Last year The Daily Mail published the suitably sensationalist title: Social Websites Harm Children’s Brains.
Arguably, this was an early sign of a reporting trend in the light of the recent scandal and subsequent retraction around the March Headline ‘“I posed as a 14-year-old girl on Facebook’ for which legal action was threatened and apologies hastily made.
However, the subject area stands and remains one of controversy surrounding the use and abuse of social media in attracting and supporting children and the scientific community are yet to be convinced.
Oxford Scientist, Baroness Greenfield commented in last years Daily Mail article “My fear is that these technologies are infantilsing the brain’ , a suggestion that Sue Palmer, author of Toxic Childhood, may also have a view on. Palmer’s central argument is that, while we grown-ups benefit from living in a society where electronic technologies have enriched our lives, our children are suffering because their childhood experiences are being harmed by the proliferation of technology that pervades (or invades?) their childhood.
In the Daily Mail’s article last year, Facebook, Beebo and Twitter were all cited as culprits in the shortening of children’s attention spans and at that stage the numbers of users was lower than today at just 150 Million Facebook users Twitter had 6 million sign-ups – but that was a year ago and the march towards social media has grown with new entrants popping up all over the social mediasphere including the recent Gravity – a Twitteresque alternative that I just received my invite to.
So, my pondering is this; what do Children’s charities make of the criticism and what policies do they have for using the world of social media for good and averting the harm caused by the overuse and indeed more sinister abuse that these channels can also encourage?
Times Online ran an article in May of last year in which the NSPCC’s Helen Buxton discussed the pro’s of social media in use for fund and awareness raising – she commented:. “The beauty of social networking sites is that they are a really quick and easy low cost way to engage with supporters”. This is very true and NSPCC have an official Facebook page, as well as several unofficial NSPCC pages, all of which serve a cause. Helen went on to explain “On Facebook there’s an unofficial NSPCC page called Stop Child Abuse which has 250,000 members. That’s brilliant, because we can go to the page’s owner when we want to talk about a fundraising initiative or campaign, and she messages her supporters.” Proof of the positive power of the medium for sure.

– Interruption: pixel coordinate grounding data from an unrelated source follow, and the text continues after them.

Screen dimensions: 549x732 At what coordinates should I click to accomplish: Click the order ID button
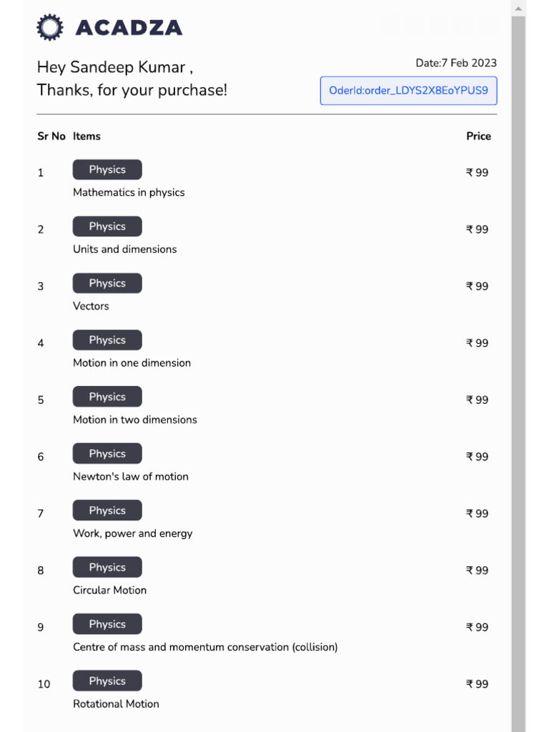pos(408,91)
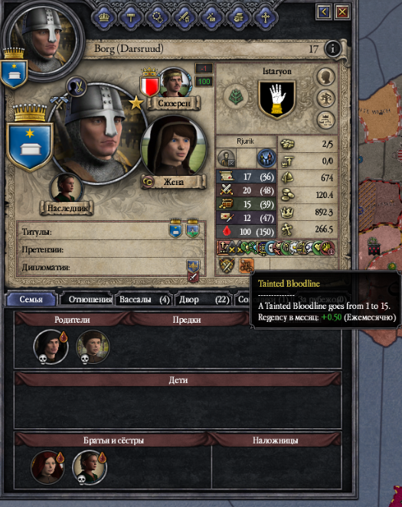Select the Семья tab

[x=31, y=300]
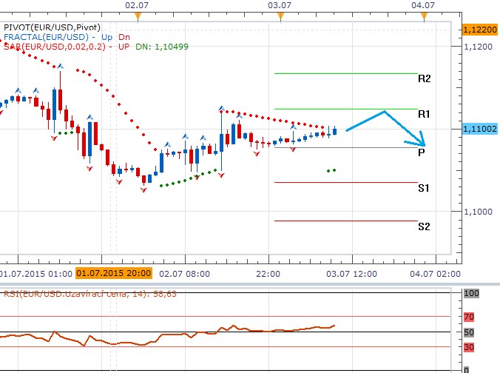Click the highlighted 01.07.2015 20:00 time label

[x=113, y=273]
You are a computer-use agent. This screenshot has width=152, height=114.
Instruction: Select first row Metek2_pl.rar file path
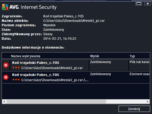click(x=52, y=68)
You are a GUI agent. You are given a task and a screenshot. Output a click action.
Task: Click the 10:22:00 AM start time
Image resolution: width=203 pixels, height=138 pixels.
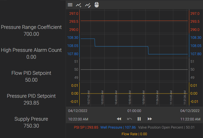[78, 119]
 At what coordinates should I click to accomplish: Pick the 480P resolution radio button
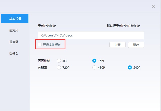(94, 67)
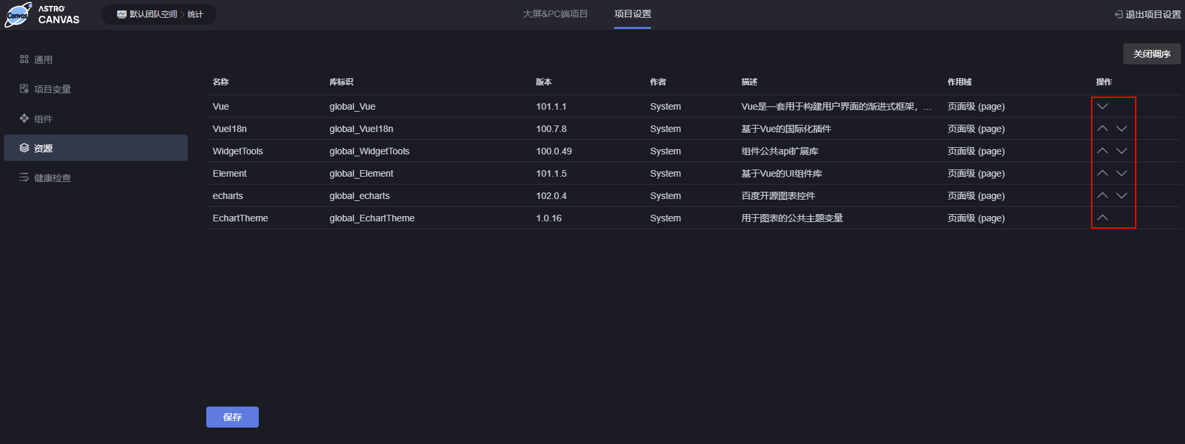Move the VueI18n row up

click(x=1102, y=129)
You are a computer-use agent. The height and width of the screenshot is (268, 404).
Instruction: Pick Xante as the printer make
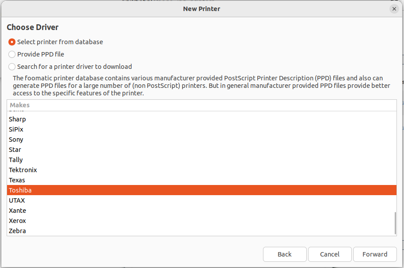point(18,211)
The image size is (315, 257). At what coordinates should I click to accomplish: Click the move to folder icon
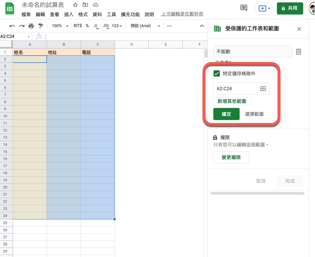coord(85,5)
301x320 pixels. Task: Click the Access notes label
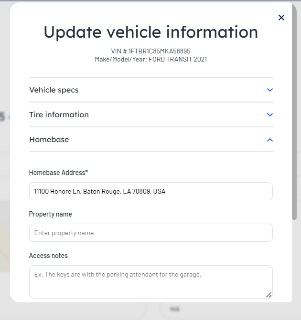[x=48, y=256]
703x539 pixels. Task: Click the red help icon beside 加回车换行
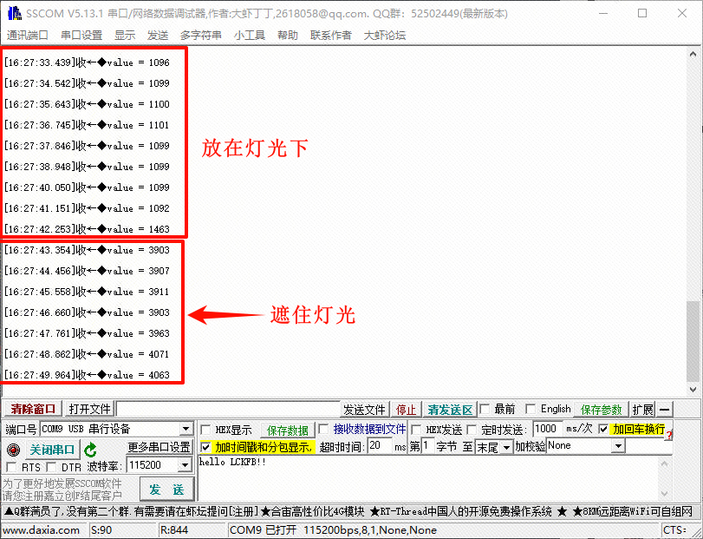pos(668,431)
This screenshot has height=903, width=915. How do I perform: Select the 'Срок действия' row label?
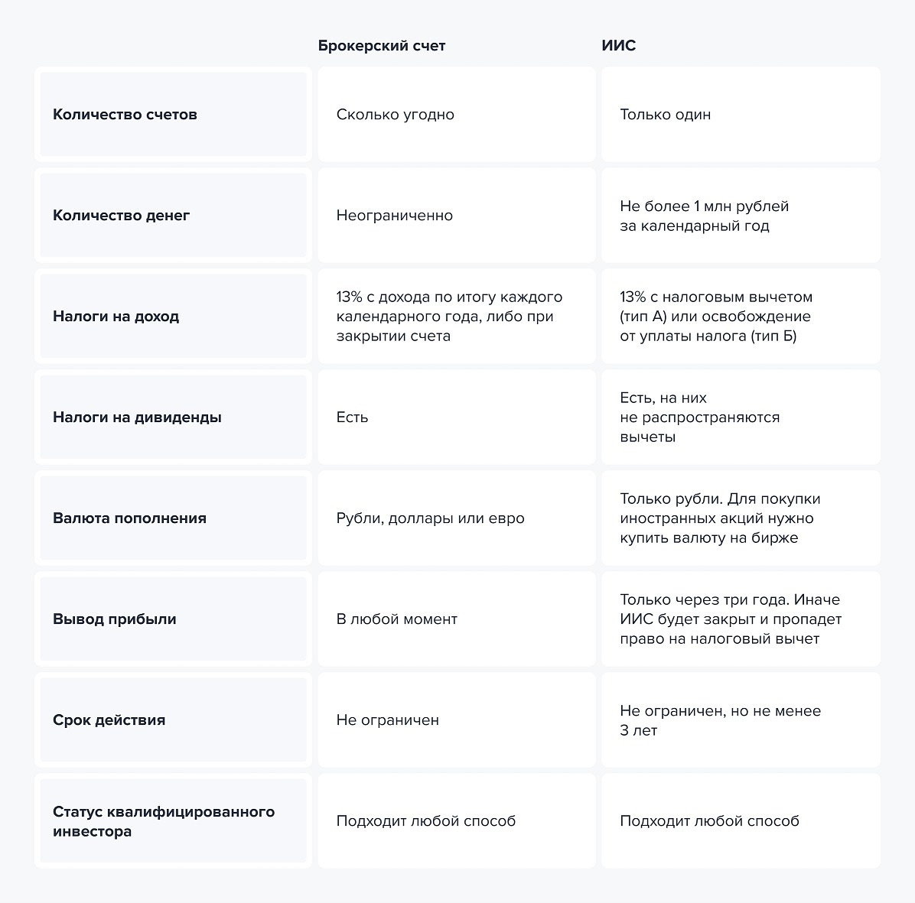click(x=173, y=719)
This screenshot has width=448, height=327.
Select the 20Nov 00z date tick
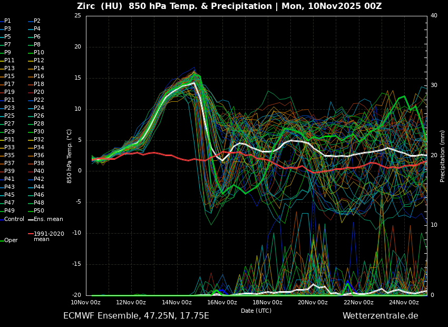[313, 302]
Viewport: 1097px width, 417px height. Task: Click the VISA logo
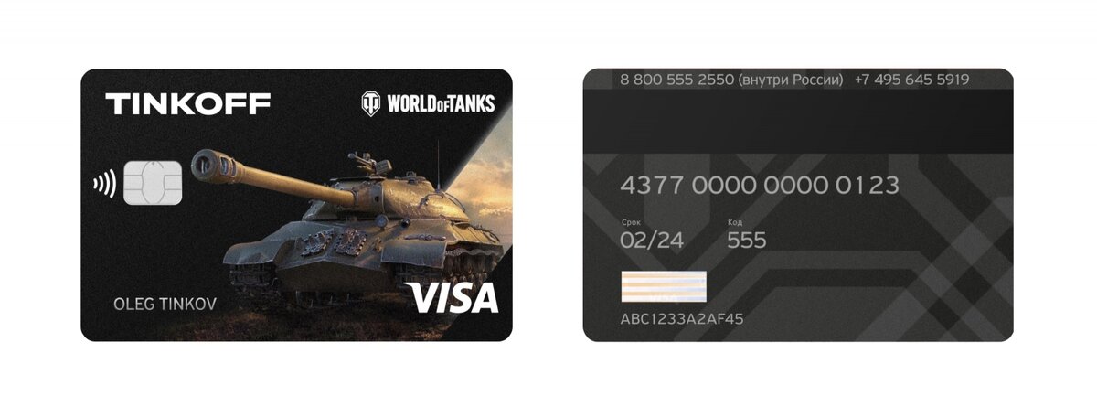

NSPCC are certainly not the only children’s charity who are working hard and intelligently in their use of social media channels – GOSH (Great Ormond Street Hospital), Save the Children and Kids Can are all blazing a trail through Facebook and beyond and I think it is not only great, but hygiene factor now for any serious charity brand. However, I have read Toxic Childhood and I have children and as such I wonder, can anyone share the guidelines in play in ensuring that as a sector, we do no harm to those we seek to protect? Answers from the Children’s charities would be great to inform the debate and help others using the channels to target the small and young people of the world.